The subcommittee believes that the SEC should request legislation that would allow it “to impose user fees on SEC-registered investment advisors to enhance advisor exams, including more frequent onsite exams,” said Craig Goettsch, director of Investor Education and Consumer Outreach at the Iowa Insurance Division.

The subcommittee noted the support among industry groups for the user-fees bill that was introduced during the current Congress by Rep. Maxine Waters, D-Calif., ranking member of the House Financial Services Committee.

H.R. 1627, the Investment Adviser Examination Improvement Act of 2013, "enjoys support from many investment advisor industry associations," the subcommittee said. No companion legislation has been introduced in the Senate.

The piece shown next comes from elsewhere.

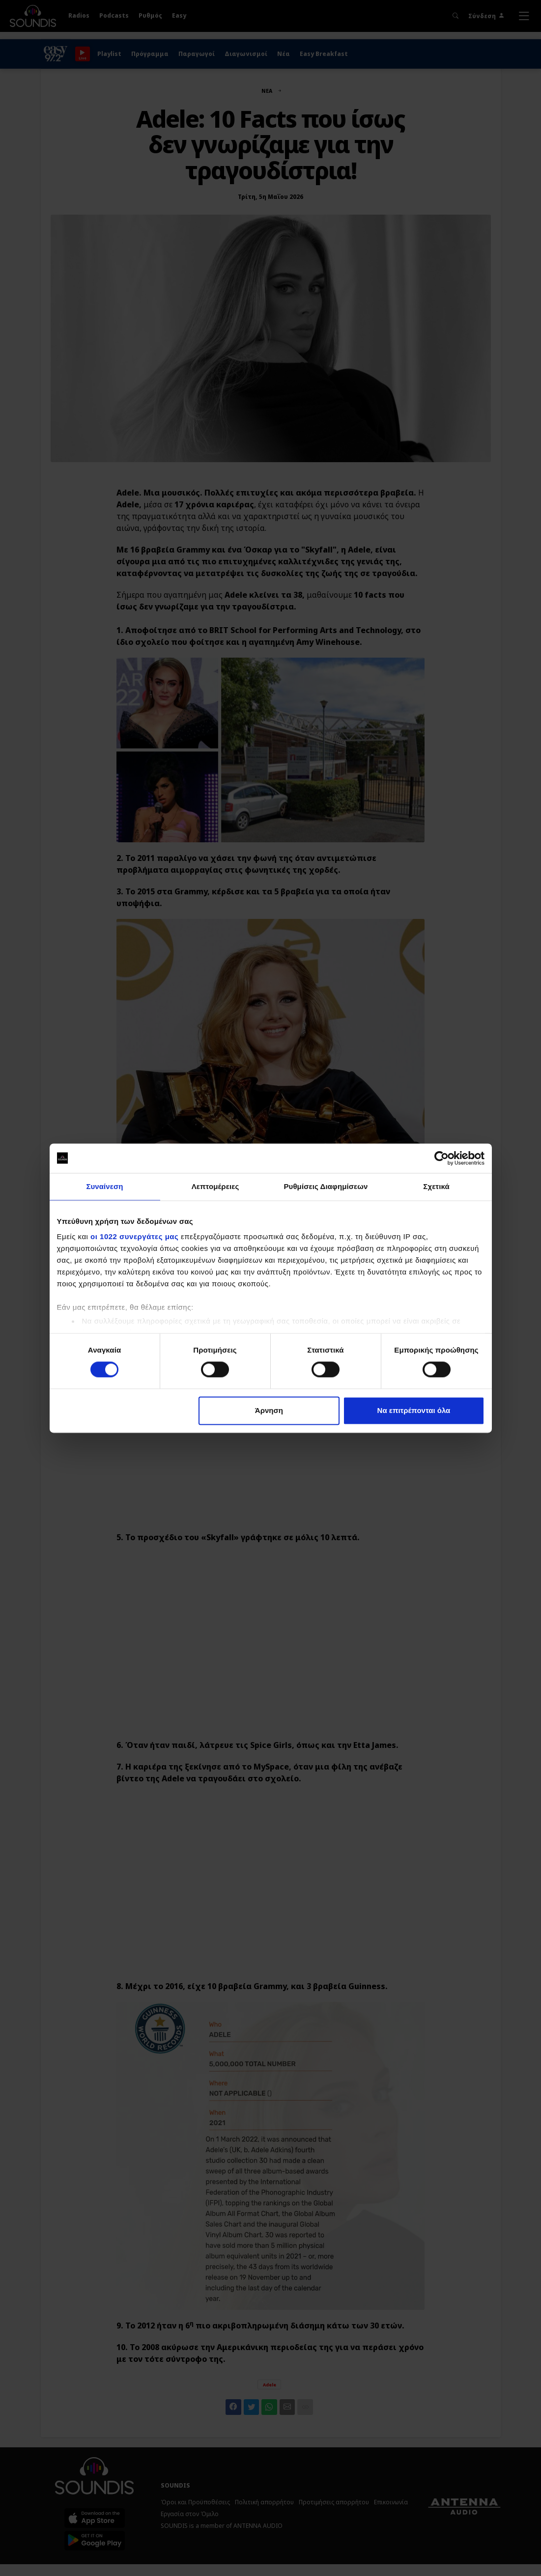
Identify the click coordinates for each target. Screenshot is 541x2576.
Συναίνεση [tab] (104, 1186)
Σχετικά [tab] (436, 1186)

Roper told ThinkAdvisor that while the subcommittee recommendation "doesn't specify a legislative vehicle, the Waters bill would be consistent with our recommendation."

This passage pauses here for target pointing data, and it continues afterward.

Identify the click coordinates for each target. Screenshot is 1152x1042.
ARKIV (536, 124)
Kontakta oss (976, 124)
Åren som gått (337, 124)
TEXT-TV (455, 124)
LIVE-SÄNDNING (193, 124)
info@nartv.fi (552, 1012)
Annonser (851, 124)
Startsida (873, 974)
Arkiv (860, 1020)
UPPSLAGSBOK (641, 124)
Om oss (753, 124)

As White noted in a recent speech, five years after the financial meltdown, approximately 40% of SEC-registered investment advisors (who collectively manage $50 trillion) still have not received their first SEC examination.

“We’re going to tread water if we’re looking for an appropriation” from Congress to help boost advisor exams, Goettsch said. “I’m guessing the [user-fees] cost will be passed on to clients eventually, but we’re talking about firms with more than $100 million” in AUM. The lack of advisor exams “is a ticking time bomb if we don’t address it.”

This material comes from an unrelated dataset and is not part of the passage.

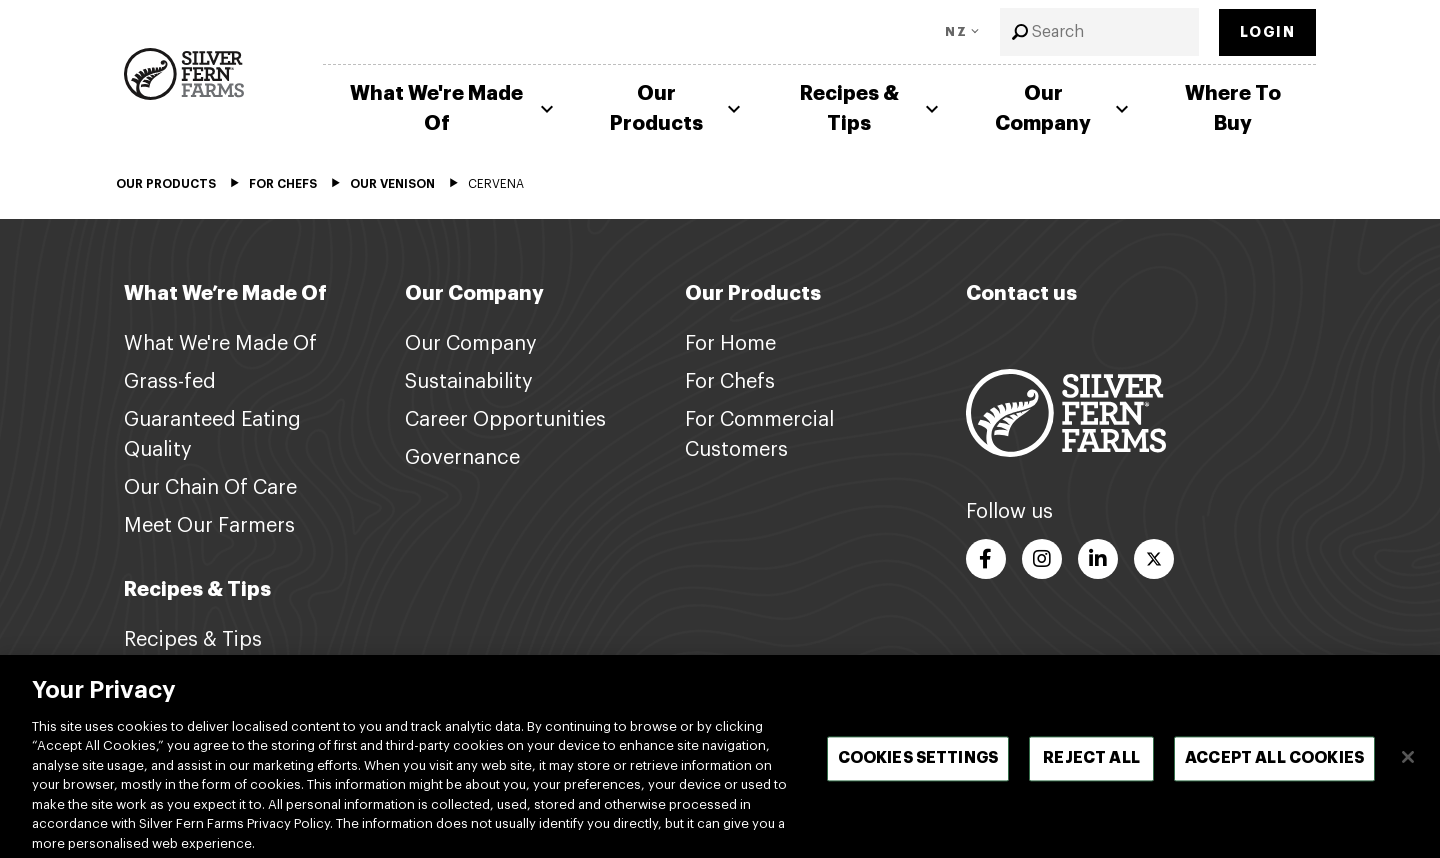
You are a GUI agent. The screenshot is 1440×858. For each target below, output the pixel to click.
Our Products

Indeed, Roper added that the legislation “allows fees to be assessed so that it adjusts the burden of the fees to the size of the firm.” While the investor subcommittee “supports any number of different ways to solve this [advisor exam] problem, this user-fees [legislation] seems like the most doable of the options. There’s no reason it should be a partisan issue.”

Andrea Seidt, president of the North American Securities Administrators’ Association, noted in a statement after the Investor Advisory Committee meeting that “by authorizing the SEC to use revenue derived from the self-funding of examinations to augment [the Office of Compliance Inspections and Examinations'] exam program, the legislation recommended by the IAC would permit the SEC to establish and maintain a robust advisor examination program that periodically adjusts to correspond to changes in its examination responsibilities.”

While the SEC has requested that Congress provide the agency more funding so that it can add 250 more examiners, which Seidt says is “the easiest and least expensive way” to address the problem, a user-fees bill “would appear to create a viable, long-term solution to a problem that has plagued the SEC for decades.”

While the SEC is not bound by any recommendations of the Investor Advisory Committee, Section 911 of the Dodd-Frank Act requires the SEC to “promptly issue a public statement assessing the finding or recommendation of the committee,” and to disclose any action the commission intends to take regarding that recommendation.

White noted that since the committee’s last meeting and recommendation, the committee has gotten a letter from SEC staff regarding its proposal to require “glidepath” illustrations in target-date funds. In recent months, White said, the Division of Investment Management has said it would be useful to request additional comments on the advisory committee’s proposal. “I’m hopeful that target date funds will be included in the commission’s rulemaking in the coming year,” she said.